Sadar jika Agam hanya diam tidak menegur hanya melihat dengan raut yang sulit di artikan. Salah satu di antara mereka memberi kode kepada teman-temannya.
Dirasa sudah tenang Agam bertanya. "Kalau sudah selesai bicaranya sekarang giliran saya yang bertanya."
Kelas XII Tehnik 3 bisa di bilang kelas yang paling sulit untuk di luluhkan, jangankan diluluhkan. Untuk menghargai guru saja mereka tak bisa, tapi entah kenapa begitu kelas di ambil alih Agam mereka sedikit-demi sedikit dapat di jinakkan.
Mungkin karena para kaum Hawa. Sebenarnya yang paling sulit di luluhkan adalah para cewek, cowoknya selalu nurut apa yang di bilang cewek-cewek. Kalian tahu sendiri cewek nomor satu, apapun masalahnya ceweklah yang selalu benar.

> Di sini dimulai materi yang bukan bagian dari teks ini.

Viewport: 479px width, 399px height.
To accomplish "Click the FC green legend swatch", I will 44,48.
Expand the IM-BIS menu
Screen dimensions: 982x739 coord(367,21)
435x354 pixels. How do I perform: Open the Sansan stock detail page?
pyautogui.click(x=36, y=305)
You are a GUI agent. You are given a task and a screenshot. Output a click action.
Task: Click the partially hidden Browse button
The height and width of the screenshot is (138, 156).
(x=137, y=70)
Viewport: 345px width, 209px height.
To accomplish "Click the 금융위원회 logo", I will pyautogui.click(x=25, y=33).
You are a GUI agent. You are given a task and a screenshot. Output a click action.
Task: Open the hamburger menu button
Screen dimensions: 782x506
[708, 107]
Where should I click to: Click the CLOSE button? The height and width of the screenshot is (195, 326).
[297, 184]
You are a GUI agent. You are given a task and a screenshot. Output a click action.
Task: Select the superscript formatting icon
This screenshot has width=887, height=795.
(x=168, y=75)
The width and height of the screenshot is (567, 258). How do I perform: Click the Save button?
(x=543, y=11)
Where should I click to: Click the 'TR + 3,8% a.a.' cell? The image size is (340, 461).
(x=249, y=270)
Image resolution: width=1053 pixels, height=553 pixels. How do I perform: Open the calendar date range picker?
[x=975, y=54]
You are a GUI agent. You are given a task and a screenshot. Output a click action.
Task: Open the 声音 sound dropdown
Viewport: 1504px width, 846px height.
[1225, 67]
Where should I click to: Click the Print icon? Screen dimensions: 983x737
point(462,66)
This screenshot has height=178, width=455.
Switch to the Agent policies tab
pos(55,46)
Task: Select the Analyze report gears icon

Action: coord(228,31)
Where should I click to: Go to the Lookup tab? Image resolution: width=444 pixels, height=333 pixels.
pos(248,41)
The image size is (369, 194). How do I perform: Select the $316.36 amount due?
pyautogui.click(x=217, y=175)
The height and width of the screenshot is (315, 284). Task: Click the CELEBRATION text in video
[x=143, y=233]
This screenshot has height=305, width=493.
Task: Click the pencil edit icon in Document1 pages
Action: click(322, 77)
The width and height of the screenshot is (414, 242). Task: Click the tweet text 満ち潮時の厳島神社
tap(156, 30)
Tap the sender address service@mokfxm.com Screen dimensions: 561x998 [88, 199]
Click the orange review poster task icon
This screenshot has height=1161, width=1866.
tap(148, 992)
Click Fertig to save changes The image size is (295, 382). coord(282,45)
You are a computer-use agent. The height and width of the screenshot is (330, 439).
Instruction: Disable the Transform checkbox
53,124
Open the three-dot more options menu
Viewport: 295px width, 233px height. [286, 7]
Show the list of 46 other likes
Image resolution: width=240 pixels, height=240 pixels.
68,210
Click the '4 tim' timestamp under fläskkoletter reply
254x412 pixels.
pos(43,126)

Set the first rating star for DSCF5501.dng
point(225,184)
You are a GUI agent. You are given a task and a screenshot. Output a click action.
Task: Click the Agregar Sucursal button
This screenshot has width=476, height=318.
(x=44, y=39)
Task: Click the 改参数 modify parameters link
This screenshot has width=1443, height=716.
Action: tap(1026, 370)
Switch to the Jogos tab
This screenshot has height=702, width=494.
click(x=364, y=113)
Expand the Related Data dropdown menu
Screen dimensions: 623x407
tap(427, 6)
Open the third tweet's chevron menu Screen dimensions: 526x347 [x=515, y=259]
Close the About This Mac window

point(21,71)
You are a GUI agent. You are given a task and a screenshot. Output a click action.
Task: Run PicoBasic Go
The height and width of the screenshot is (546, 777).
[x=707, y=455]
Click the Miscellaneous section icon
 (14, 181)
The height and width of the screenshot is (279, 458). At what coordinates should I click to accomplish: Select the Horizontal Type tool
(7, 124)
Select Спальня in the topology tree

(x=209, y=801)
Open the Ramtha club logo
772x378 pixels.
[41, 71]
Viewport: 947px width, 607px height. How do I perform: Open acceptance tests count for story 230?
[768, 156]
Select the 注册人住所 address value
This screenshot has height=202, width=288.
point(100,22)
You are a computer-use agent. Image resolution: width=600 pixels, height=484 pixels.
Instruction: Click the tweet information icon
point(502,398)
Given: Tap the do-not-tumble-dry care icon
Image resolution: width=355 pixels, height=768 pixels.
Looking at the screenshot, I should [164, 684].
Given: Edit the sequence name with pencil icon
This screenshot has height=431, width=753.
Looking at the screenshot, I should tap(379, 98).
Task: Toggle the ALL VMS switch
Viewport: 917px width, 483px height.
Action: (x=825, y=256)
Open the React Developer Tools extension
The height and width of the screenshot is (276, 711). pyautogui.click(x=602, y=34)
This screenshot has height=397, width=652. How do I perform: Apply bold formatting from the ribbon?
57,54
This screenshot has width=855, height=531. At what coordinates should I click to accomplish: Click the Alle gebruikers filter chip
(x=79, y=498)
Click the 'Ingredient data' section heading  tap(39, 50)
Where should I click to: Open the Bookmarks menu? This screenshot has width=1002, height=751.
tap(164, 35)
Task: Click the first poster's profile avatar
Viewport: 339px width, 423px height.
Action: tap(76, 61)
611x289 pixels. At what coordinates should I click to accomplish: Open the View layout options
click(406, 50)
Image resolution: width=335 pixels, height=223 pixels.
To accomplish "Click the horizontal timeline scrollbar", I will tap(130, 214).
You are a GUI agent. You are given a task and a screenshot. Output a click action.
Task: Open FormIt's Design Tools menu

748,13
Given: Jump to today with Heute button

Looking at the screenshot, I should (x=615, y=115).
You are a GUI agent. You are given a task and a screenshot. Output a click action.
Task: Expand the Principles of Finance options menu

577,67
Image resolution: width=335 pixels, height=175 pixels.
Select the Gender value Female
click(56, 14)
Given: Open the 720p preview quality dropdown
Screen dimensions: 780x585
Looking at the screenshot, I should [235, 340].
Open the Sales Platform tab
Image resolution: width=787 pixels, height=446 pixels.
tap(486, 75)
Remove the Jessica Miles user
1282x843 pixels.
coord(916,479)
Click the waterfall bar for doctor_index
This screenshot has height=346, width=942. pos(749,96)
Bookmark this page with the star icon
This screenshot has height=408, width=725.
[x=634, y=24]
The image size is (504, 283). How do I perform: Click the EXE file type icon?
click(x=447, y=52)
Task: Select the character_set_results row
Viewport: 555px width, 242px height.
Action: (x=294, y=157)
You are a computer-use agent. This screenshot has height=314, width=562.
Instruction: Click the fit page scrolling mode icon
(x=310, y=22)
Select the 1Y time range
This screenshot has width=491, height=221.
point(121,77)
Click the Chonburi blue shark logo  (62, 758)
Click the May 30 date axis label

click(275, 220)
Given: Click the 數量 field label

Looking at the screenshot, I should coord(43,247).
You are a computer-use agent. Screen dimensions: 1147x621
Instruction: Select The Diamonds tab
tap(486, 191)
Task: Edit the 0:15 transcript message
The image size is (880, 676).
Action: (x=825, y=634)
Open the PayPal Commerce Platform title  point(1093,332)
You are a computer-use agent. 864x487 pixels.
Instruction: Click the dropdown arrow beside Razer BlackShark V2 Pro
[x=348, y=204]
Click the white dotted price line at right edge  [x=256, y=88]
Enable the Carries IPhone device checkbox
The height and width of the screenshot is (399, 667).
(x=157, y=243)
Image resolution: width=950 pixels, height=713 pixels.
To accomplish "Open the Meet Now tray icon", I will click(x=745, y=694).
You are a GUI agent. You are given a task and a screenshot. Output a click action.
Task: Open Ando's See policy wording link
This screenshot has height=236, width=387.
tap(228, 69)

"Siapa sekretarisnya?" lanjut Agam bertanya.
"Cita sama Raino Pak," jawab Meri.
Cita sumringah. Jelas, siapa yang tidak senang jika dirinya akan di ajak ustad Agam. Tak heran pikiran Cita sampai disitu karena sekretaris dan ketua kelas memang sering di ajak keluar oleh guru.
"Raino, bisa bantu saya bawakan buku-buku ini ke ruangan saya," pungkas Agam.
Wajah Cita berubah masam. "Kok Raino Ustad? Saya juga bisa."
"Ini tugas laki-laki," ujar Agam. "Baiklah, semoga ilmu yang kita pelajari bermanfaat, barokah dan di ridhai Allah. Assalamualaikum warohmatullahhi wabarokatuh."
"WAALAIKUMSALAM WAROHMATULLAHI WABAROKATUH," jawab mereka serempak.
Setelah dirasa Agam sudah lenyap di telan pintu disinilah Cita jingkrak-jingkrak. "WOAHH-WOAHH, jantung gue omeygattt. BIG NO! Calon suami gue gantel man syekalehh."
TAK
"Auhh, sakit pe'ak!"
Cita mengusap tulang kering yang di tendang Meri. Jangan salahkan Meri, salahkan Cita yang teriak layaknya orang gila yang kesurupan. "Lu pikir ini hutan teriak-teriak sembarangan!" sambar Meri."Lo gak suka banget liat temannya seneng," ucap Cita.
"Lu bukan temen gua."
Tak terasa bel istirahat berbunyi dari beberapa menit yang lalu. Tubuh tak ingin beranjak dari bangku namun hati dan perutnya berteriak jangan. Cita bimbang, menopang dagu sembari melirik gadis yang duduk di sebelahnya tengah sibuk mengemasi beberapa peralatan belajar.
Cita mendesah, bola matanya menyerang di sana sudah muncul siswa kelas sebelas yang berdiri di ambang pintu. Sudah bukan hal asing lagi laki-laki itu datang kemari, tentunya untuk menjemput sang kekasih. Siapa lagi kalau bukan Kevin pacar Meri.
KAMU SEDANG MEMBACA
Hi, ust Agam! [SUDAH TERBIT]
Chick-LitCERITA INI SUDAH TERBIT, TERUS SEDIA DI TOKO OREN DAN TOKOPEDIA. "Hi, ustad Agam," sapa Cita kala matanya menangkap sosok Agam turun dari serambi masjid. Agam-pun menjawab dengan nada biasa. "Bukankah Rasulullah mengajarkan kita untuk mengucap sal...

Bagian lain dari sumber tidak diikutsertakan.